Some authors recommend 3D phase contrast MRA as an adjunct to gadolinium enhanced MRA in order to demonstrate the haemodynamic severity of renal artery stenosis [40]. We did not add this sequence to our study because of the additional time involved and the lack of objective evidence that it adds to the diagnosis.
Mild over-grading of the degree of renal artery stenosis occurred in four cases in our study.
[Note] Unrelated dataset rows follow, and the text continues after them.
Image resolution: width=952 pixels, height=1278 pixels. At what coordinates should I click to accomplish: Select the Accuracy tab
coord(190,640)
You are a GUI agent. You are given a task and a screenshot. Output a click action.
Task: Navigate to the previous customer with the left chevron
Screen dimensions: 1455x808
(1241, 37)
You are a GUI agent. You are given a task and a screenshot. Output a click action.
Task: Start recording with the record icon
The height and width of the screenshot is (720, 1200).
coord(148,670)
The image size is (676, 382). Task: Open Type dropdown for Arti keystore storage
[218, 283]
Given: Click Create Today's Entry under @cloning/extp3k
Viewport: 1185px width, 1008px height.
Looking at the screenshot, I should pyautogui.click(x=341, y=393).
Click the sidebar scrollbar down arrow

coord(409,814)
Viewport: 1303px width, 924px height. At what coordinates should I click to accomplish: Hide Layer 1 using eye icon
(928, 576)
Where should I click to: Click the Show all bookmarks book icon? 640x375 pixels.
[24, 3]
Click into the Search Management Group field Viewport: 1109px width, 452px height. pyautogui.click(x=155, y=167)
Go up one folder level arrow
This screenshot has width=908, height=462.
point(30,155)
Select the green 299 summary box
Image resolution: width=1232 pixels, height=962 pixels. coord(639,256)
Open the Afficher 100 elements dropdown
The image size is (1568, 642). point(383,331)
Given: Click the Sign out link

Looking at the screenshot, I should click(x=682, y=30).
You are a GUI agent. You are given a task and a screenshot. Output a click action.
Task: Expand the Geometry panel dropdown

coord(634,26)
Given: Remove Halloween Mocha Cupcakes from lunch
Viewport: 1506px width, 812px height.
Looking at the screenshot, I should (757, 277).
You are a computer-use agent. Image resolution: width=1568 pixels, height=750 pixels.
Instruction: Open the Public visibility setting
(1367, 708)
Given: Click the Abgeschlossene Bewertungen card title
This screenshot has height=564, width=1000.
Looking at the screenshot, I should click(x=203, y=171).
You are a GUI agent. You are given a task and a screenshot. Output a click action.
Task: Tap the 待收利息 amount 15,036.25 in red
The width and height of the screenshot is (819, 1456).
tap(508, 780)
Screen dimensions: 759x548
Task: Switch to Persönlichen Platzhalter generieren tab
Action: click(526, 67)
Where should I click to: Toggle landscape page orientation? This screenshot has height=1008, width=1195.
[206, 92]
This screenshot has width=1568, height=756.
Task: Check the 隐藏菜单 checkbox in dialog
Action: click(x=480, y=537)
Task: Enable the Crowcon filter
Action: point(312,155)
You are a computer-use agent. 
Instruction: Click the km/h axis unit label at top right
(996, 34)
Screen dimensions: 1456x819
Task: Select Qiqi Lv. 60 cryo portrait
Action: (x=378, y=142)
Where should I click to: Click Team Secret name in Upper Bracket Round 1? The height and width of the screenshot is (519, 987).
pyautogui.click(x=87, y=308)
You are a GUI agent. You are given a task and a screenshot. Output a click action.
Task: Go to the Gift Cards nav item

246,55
Two of these, which were normal on DSA, had mild irregularity at their origins and were thus classified as being Grade 1. In fact, these irregularities may be real and were detected on MRA because of its multiplanar capability, particularly on the transverse reformats, which are not possible to obtain with DSA. It was difficult to categorize the severity of stenosis precisely into grades in some cases with a moderate degree of stenosis, i.e. between 40% and 60%. In clinical practice, such cases would still have to undergo further evaluation with intra-arterial DSA. Indeterminate results and overgrading on MRA can be caused by signal voids in small arteries or accessory arteries owing to limited spatial resolution. In some instances, dense aortic or renal artery calcification may contribute to local susceptibility-related artefacts [17]. Precise grading of renal artery stenosis may be difficult because of these factors, although it is more important for a screening test to detect the absence of significant stenosis rather than to grade the severity of stenosis accurately.
Gadolinium enhanced 3D MRA is therefore an accurate and clinically useful technique. Like any other imaging modality, strict application of technique is required and avoidance of the pitfalls is essential. One has to become familiar with the particular 3D MRA pulse sequence available on each MR system and the synchronization of this sequence with the injection of contrast medium. One must also adapt to image interpretation interactively at a sophisticated workstation.
In summary, this technique is useful for the pre-surgical evaluation of renal arteries in potential renal donors. It is the non-invasive modality of choice for detecting renal artery stenosis in patients suspected of renovascular hypertension, particularly in patients with renal failure. In our institution, we now routinely perform 3D MRA to detect renal artery stenosis as the first imaging technique. This is followed by intraarterial DSA only when degree of stenosis is Grade 2 or 3 or indeterminate and revascularization is being considered.